== What to work on ==
Give the rows from the line containing "Click the Add" down through the line containing "tap(655, 75)" as a two-column CSV with the headers instruction and answer, one CSV line per row. Wrap each field in double quotes and replace any line breaks inside a field with spaces.

== Records provided ==

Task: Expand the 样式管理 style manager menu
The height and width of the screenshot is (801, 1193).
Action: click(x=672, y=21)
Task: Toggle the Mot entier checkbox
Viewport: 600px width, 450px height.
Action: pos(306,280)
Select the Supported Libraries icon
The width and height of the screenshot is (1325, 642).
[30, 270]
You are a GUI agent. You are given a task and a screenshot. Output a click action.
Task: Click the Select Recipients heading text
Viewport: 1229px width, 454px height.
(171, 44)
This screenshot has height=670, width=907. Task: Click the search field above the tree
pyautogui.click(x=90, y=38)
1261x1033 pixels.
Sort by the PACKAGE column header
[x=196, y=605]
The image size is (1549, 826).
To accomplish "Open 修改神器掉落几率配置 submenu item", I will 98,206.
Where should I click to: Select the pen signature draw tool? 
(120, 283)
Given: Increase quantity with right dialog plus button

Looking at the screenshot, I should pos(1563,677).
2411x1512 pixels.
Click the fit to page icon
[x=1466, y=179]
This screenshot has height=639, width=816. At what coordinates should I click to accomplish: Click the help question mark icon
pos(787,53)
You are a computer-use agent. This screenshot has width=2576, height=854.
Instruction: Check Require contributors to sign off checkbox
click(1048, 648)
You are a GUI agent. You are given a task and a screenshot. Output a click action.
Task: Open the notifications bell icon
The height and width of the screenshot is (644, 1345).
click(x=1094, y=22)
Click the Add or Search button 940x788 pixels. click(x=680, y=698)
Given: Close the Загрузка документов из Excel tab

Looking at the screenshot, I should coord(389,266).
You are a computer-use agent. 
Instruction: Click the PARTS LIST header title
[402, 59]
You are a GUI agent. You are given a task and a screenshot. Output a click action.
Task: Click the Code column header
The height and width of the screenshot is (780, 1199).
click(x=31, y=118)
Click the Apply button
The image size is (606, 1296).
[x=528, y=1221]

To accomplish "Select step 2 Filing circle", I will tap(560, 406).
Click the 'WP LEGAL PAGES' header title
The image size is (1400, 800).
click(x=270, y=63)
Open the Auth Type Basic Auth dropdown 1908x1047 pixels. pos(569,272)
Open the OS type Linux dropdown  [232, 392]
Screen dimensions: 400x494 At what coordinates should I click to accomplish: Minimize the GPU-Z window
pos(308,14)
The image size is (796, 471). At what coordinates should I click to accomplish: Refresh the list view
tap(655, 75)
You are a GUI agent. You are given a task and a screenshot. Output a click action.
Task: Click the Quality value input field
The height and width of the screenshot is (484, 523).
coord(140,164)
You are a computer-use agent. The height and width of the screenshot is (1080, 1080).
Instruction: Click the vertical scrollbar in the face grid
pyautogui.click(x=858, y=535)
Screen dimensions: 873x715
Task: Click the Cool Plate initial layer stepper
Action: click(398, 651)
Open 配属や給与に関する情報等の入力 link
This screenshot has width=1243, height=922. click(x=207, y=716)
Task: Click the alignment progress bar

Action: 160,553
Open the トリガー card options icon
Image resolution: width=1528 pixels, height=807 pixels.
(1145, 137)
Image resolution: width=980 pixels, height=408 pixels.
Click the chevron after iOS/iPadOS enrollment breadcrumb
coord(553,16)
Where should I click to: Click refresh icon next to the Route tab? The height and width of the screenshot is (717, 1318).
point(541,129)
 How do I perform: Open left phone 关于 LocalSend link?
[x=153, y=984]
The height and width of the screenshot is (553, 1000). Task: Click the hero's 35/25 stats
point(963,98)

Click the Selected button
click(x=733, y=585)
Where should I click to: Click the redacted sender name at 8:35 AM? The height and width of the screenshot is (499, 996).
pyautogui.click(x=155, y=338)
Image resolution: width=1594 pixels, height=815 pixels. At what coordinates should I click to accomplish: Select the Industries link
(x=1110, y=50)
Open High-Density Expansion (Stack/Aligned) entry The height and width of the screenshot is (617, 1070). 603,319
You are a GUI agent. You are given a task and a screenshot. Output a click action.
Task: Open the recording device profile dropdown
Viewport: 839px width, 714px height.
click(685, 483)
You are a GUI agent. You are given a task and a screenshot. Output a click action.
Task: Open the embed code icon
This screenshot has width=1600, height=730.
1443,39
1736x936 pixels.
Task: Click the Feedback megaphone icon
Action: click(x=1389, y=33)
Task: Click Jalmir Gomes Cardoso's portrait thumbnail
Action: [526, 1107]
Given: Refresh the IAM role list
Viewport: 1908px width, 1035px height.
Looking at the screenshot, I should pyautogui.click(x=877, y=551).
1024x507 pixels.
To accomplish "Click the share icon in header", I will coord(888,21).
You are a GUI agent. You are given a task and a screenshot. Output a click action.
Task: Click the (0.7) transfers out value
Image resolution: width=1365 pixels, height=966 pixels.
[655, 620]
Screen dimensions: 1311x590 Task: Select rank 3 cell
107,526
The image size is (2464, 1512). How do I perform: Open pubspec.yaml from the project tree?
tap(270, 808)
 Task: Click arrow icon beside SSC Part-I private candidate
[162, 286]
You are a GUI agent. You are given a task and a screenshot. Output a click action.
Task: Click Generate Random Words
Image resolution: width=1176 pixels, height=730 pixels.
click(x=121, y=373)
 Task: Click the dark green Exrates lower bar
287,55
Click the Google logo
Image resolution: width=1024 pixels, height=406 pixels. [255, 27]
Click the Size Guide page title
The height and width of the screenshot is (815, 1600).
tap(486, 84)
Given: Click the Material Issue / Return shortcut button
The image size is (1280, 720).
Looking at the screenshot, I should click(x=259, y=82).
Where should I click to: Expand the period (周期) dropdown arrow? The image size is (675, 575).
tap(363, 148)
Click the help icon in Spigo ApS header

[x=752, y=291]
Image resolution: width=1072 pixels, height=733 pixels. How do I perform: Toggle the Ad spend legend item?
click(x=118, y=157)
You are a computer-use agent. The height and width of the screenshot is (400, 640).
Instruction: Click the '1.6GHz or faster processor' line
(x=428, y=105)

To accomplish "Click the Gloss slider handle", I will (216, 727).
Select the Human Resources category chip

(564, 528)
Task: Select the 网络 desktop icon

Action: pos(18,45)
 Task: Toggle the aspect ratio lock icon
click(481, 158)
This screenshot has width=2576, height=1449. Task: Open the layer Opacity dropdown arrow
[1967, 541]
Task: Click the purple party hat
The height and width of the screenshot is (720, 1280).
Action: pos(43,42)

== Task solution ==
instruction,answer
"Click the Add or Search button 940x788 pixels.","click(x=680, y=698)"
"Given: Close the Загрузка документов из Excel tab","Looking at the screenshot, I should coord(389,266)."
"You are a computer-use agent. Instruction: Click the PARTS LIST header title","[402, 59]"
"You are a GUI agent. You are given a task and a screenshot. Output a click action. Task: Click the Code column header The height and width of the screenshot is (780, 1199).","click(x=31, y=118)"
"Click the Apply button The image size is (606, 1296).","[x=528, y=1221]"
"To accomplish ""Select step 2 Filing circle"",","I will tap(560, 406)."
"Click the 'WP LEGAL PAGES' header title The image size is (1400, 800).","click(x=270, y=63)"
"Open the Auth Type Basic Auth dropdown 1908x1047 pixels.","pos(569,272)"
"Open the OS type Linux dropdown","[232, 392]"
"Screen dimensions: 400x494 At what coordinates should I click to accomplish: Minimize the GPU-Z window","pos(308,14)"
"The image size is (796, 471). At what coordinates should I click to accomplish: Refresh the list view","tap(655, 75)"